La pena es el cambio, somos animales de costumbres. Así, nace cuando se nos muere alguien querido, o perdemos algo que hemos querido, es como el hueco que nos deja en las entrañas, en las que en ocasiones no pensábamos que estaba tan alojado; como ese tumor, permítaseme la comparación, que en una metástasis sentimental te ha invadido y ninguna prueba diagnóstica ha podido hallar, hasta que se manifiesta.
Pero como digo es cambio. Contaba a unas amigas el otro día, y sobre un relato, que desgraciadamente no es mío, como el cambio se solapa con la pena y su único antídoto es la sonrisa. Contrasentido ¿verdad?, no tanto, al dolor solo se le combate con la alegría o al menos con el esbozo de la misma, que no es otra cosa que la sonrisa.
Así cuenta la historia, a la que me he permitido modificar, que una cosa es recoger y otra es copiar: Que un viejo enterrador, en una lejana ciudad, de un muy muy lejano país, enseñaba a su discípulo los rudimentos del oficio, esto es: elegir el terreno adecuado para cada difunto, reflejo de su paso por este mundo.
Así los pobres debía alojarlos en alto, que siempre habían estado pisoteados; los ricos en valles, para que las aguas arrastraran todas las malas acciones que los habían encumbrado. A los enamorados en las laderas para que su amor rodara pendiente abajo, en la ilusión de volver a encontrar el sentimiento perdido. Pero a todos ellos, a todos ellos, antes de enterrarlos, debía abrir su caja y colocarles una gran sonrisa en la cara, aunque fuera forzando sus músculos, en muchos casos no acostumbrados a sonreír.
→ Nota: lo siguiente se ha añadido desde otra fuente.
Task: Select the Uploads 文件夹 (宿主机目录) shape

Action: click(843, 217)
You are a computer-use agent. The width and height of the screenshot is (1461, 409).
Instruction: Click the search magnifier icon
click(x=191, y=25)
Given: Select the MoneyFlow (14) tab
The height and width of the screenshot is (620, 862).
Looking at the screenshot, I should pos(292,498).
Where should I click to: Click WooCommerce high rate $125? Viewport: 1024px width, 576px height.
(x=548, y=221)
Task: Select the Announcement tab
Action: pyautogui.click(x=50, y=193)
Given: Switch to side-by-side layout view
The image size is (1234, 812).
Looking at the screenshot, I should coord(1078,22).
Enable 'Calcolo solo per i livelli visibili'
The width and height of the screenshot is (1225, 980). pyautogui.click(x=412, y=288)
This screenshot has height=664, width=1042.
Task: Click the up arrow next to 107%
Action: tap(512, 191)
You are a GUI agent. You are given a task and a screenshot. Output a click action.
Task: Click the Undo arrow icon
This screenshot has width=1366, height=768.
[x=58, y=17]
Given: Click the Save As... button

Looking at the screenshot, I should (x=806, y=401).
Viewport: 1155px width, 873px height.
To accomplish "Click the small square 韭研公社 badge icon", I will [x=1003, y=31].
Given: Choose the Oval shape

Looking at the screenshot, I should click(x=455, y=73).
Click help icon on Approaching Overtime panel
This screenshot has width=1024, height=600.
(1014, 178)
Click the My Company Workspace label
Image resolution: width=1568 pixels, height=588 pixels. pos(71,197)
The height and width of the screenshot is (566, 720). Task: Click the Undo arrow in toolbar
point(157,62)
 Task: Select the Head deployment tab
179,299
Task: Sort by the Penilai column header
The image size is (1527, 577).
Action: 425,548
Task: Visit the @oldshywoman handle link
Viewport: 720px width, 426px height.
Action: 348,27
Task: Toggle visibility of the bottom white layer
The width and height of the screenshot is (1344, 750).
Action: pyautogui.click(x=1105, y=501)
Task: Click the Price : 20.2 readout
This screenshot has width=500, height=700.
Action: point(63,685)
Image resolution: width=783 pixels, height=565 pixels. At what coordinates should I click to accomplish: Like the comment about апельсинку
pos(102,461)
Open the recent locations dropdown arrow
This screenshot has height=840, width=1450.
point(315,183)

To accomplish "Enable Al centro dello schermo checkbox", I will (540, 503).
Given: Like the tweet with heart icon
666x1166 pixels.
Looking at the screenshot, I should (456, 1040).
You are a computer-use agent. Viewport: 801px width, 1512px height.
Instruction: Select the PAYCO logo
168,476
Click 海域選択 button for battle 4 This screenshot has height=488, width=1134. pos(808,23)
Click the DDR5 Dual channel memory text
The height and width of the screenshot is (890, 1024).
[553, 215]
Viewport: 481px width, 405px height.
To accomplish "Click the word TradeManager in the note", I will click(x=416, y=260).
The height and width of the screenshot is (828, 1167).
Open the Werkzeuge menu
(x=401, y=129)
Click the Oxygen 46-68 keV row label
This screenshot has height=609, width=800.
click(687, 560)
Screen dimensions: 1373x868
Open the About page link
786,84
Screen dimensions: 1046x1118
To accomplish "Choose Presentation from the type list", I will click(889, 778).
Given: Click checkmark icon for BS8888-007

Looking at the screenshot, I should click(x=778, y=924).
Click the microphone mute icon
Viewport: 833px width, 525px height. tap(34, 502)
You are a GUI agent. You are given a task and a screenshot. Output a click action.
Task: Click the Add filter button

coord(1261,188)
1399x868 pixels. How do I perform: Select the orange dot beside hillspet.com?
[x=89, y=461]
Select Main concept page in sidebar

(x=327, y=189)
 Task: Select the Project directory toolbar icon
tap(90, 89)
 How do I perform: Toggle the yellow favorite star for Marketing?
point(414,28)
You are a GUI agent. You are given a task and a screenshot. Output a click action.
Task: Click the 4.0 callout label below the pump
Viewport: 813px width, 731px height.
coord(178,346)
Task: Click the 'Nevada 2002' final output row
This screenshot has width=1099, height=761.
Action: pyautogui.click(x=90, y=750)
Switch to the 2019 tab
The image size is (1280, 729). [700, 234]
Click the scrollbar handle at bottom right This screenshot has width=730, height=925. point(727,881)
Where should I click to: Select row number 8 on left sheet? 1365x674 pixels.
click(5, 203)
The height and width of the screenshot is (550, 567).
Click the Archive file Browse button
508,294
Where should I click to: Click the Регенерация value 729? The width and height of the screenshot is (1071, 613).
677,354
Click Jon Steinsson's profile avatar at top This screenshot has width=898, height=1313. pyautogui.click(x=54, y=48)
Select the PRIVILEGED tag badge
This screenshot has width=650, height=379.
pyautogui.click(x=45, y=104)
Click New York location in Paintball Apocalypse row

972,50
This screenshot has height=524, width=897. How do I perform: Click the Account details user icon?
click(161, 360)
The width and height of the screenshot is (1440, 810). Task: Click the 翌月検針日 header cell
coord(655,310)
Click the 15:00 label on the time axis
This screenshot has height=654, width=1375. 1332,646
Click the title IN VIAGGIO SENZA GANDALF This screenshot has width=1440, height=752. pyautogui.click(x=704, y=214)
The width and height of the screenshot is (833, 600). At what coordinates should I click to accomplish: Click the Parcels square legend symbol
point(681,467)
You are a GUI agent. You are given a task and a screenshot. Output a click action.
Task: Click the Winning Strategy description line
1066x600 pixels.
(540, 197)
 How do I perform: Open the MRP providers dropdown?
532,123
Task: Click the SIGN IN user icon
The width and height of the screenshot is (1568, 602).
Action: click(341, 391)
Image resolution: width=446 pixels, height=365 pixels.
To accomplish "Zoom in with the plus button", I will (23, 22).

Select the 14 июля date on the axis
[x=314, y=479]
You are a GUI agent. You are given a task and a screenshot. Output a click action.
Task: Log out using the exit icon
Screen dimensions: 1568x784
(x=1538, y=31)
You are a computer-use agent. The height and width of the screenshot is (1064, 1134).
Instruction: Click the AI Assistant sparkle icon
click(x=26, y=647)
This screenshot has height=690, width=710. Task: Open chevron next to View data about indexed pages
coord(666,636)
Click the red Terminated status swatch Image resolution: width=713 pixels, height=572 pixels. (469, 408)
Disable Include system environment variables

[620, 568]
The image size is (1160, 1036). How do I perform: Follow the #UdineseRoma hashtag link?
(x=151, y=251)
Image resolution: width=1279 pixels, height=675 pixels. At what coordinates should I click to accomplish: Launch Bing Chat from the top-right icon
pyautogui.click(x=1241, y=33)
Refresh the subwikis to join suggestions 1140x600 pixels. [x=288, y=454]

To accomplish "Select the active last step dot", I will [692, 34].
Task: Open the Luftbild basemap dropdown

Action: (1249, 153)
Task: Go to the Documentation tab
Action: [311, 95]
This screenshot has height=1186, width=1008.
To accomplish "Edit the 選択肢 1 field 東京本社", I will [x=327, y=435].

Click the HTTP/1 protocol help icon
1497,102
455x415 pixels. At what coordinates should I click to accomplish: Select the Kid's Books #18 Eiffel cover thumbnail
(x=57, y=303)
Ni que decir tiene que el joven, como todos los jóvenes, por muy muy lejano que fuera el país, este oficio no le agradaba lo más mínimo, pero era el único que había encontrado y no se podía negar, ya que su maestro era todo amor para él y merecía su jubilación después de más de 60 años enterrando.
Y el día siguiente llegó y el joven encontró un féretro colocado ya en las alturas, algo que le extraño, ya que el encargado de ubicar al finado era cosa suya, no obstante pensó, que así se había ahorrado tener que subirlo. Después de ascender hasta él y abrir su tapa, no pudo menos que sobresaltarse ¡el cuerpo era el de su maestro! que yacía dentro con sus mejores galas y en actitud reposada, y también le había ahorrado el segundo trabajo, lucia una sonrisa espectacular de oreja a oreja,…………….. la sonrisa del cambio.
Como movida por el viento esa sonrisa llegó hasta los labios del joven y ya no volvió a desprenderse nunca más.